Use an updated fine tunned version [Sagicc/whisper-medium-sr-v2](https://huggingface.co/Sagicc/whisper-medium-sr-v2) with new 10+ hours of dataset.

# Whisper Medium cmb

This model is a fine-tuned version of [openai/whisper-medium](https://huggingface.co/openai/whisper-medium) on the Common Voice 13 dataset.
It achieves the following results on the evaluation set:
- Loss: 0.1374
- Wer Ortho: 0.1589
- Wer: 0.0658

## Model description

This is a fine tunned on merged datasets Common Voice 13 + Fleurs + [Juzne vesti (South news)](http://hdl.handle.net/11356/1679) 

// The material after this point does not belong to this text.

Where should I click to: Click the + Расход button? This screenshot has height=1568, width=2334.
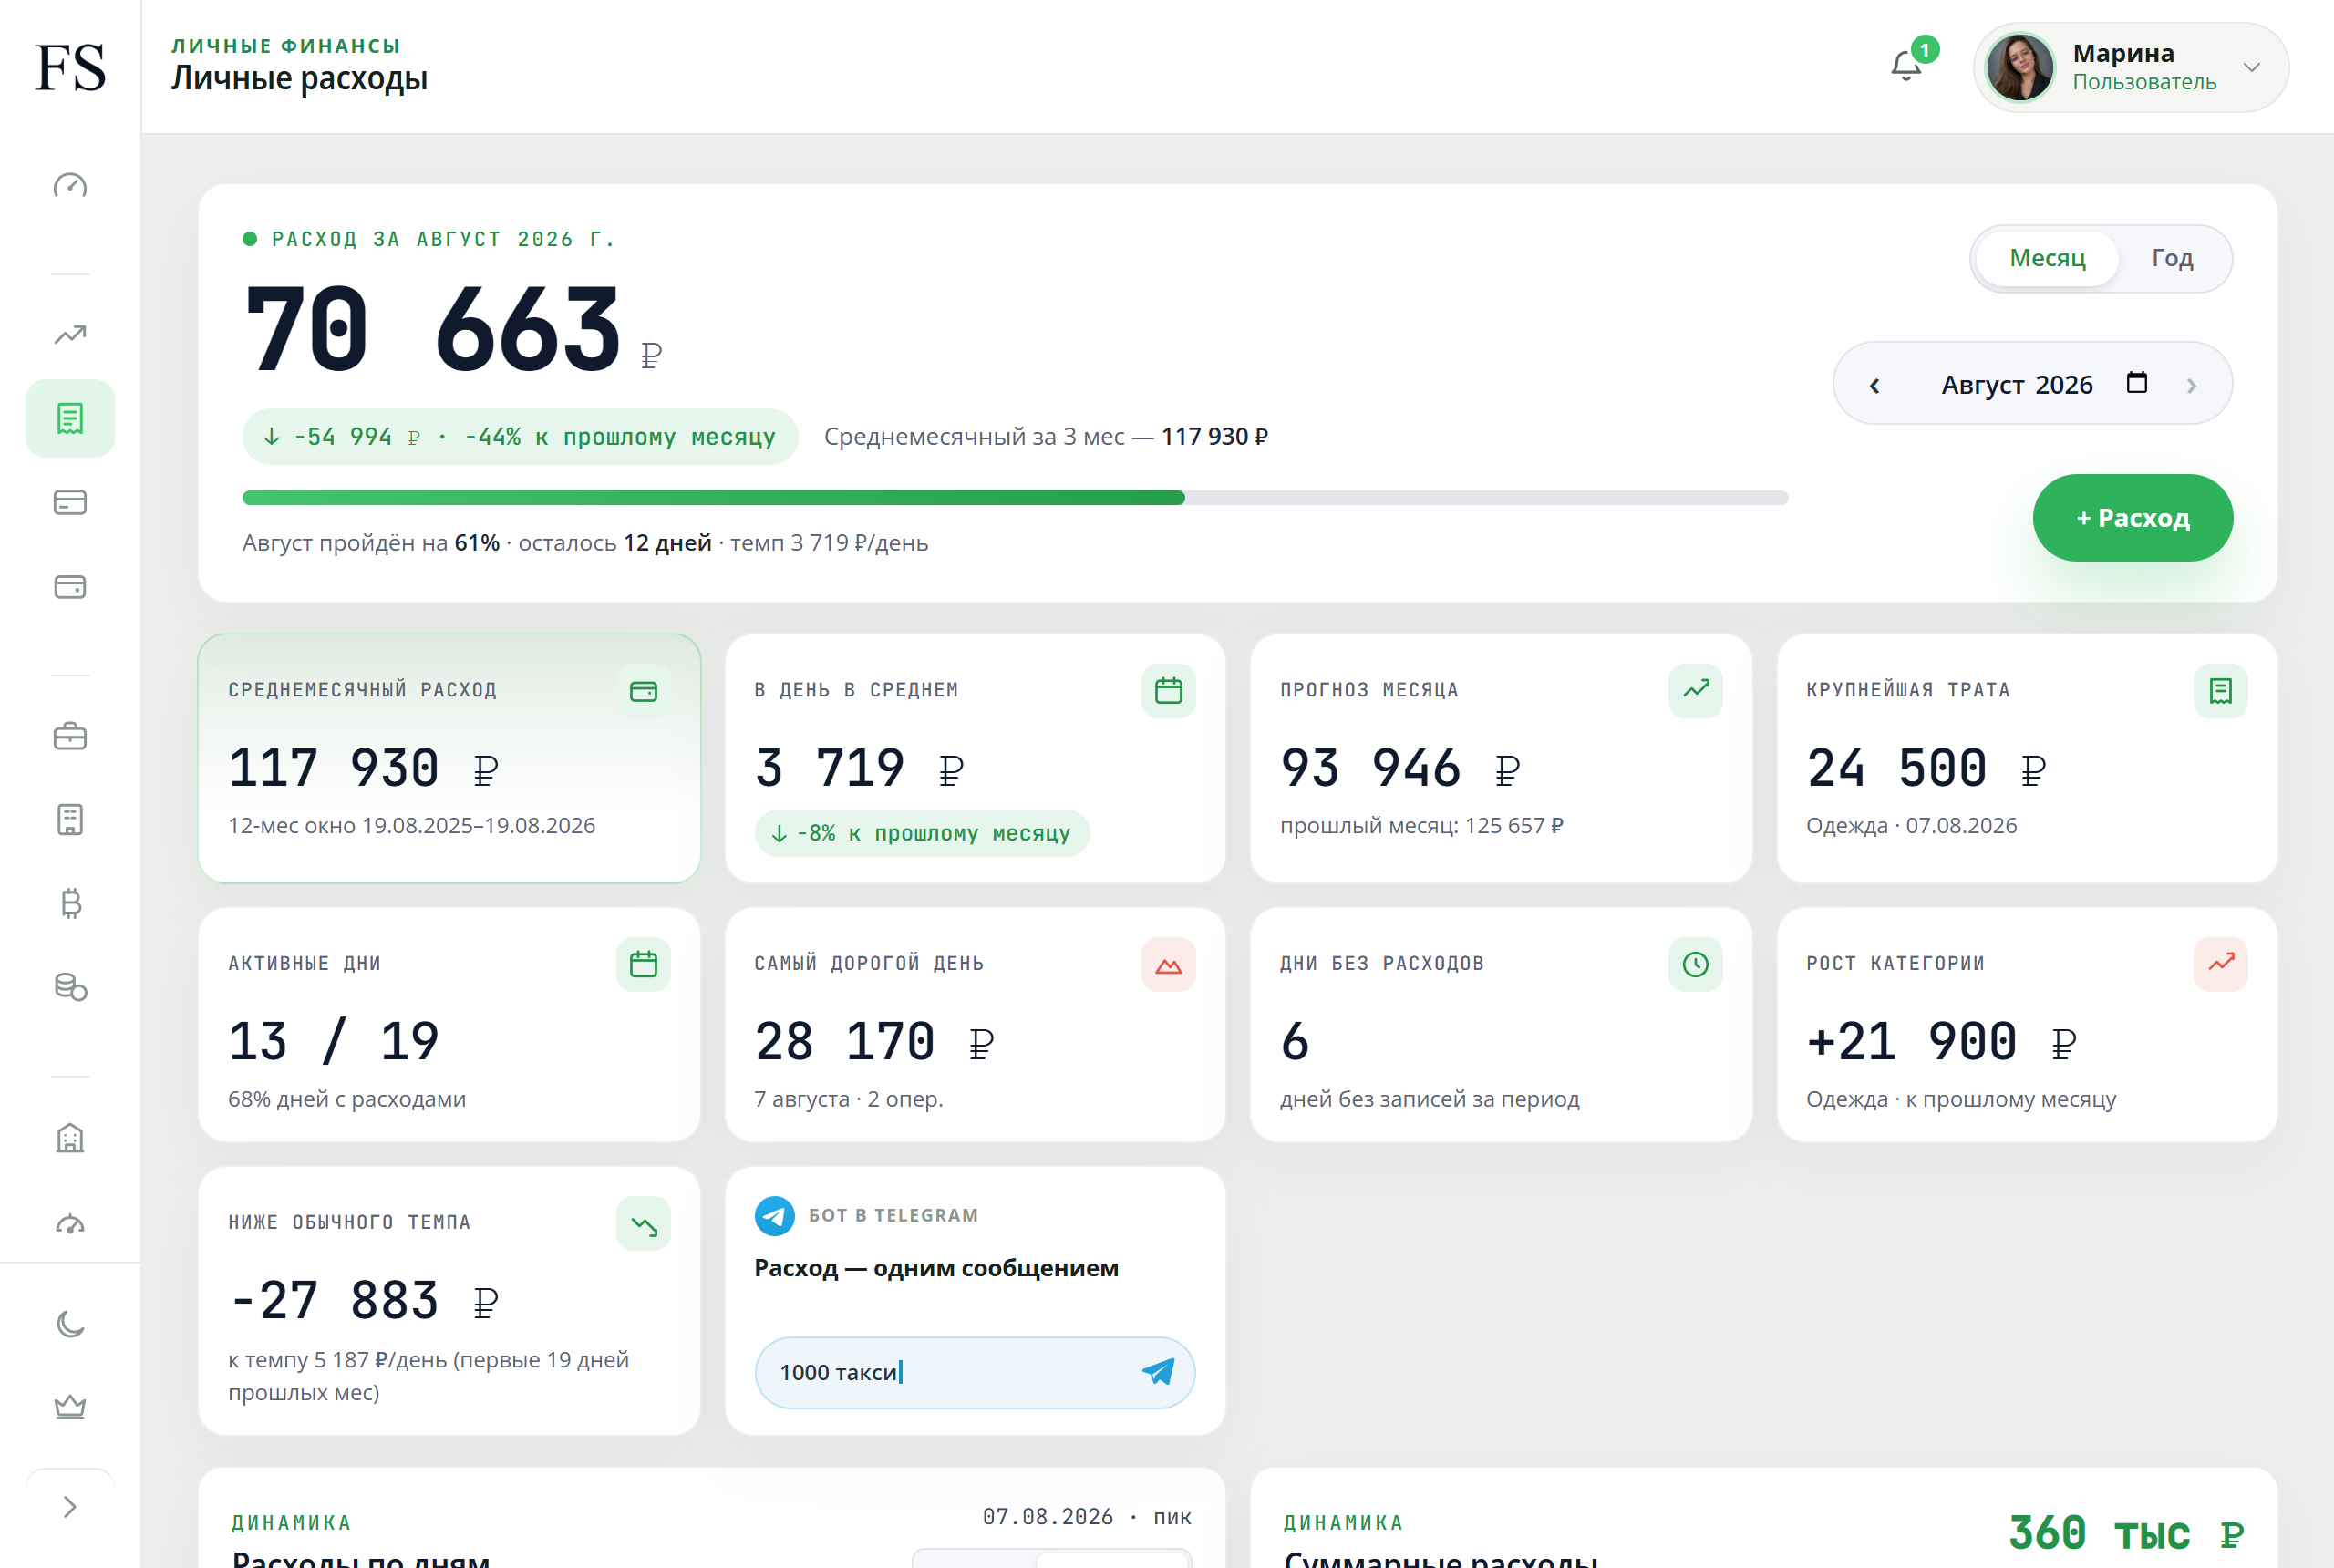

Rupnik, Peter and Ljubešić, Nikola, 2022,\
  ASR training dataset for Serbian JuzneVesti-SR v1.0, Slovenian language resource repository CLARIN.SI, ISSN 2820-4042,\
  http://hdl.handle.net/11356/1679.

## Intended uses & limitations

More information needed

## Training and evaluation data

More information needed

## Training procedure

### Training hyperparameters

The following hyperparameters were used during training:
- learning_rate: 1e-05
- train_batch_size: 4
- eval_batch_size: 8
- seed: 42
- gradient_accumulation_steps: 4
- total_train_batch_size: 16
- optimizer: Adam with betas=(0.9,0.999) and epsilon=1e-08
- lr_scheduler_type: linear
- lr_scheduler_warmup_steps: 50
- training_steps: 1500
- mixed_precision_training: Native AMP

### Training results

| Training Loss | Epoch | Step | Validation Loss | Wer Ortho | Wer    |
|:-------------:|:-----:|:----:|:---------------:|:---------:|:------:|
| 0.342         | 0.48  | 500  | 0.1604          | 0.1863    | 0.0862 |
| 0.3454        | 0.95  | 1000 | 0.1388          | 0.1589    | 0.0667 |
| 0.2247        | 1.43  | 1500 | 0.1374          | 0.1589    | 0.0658 |


### Framework versions

- Transformers 4.35.2
- Pytorch 2.0.1+cu117
- Datasets 2.14.5
- Tokenizers 0.14.1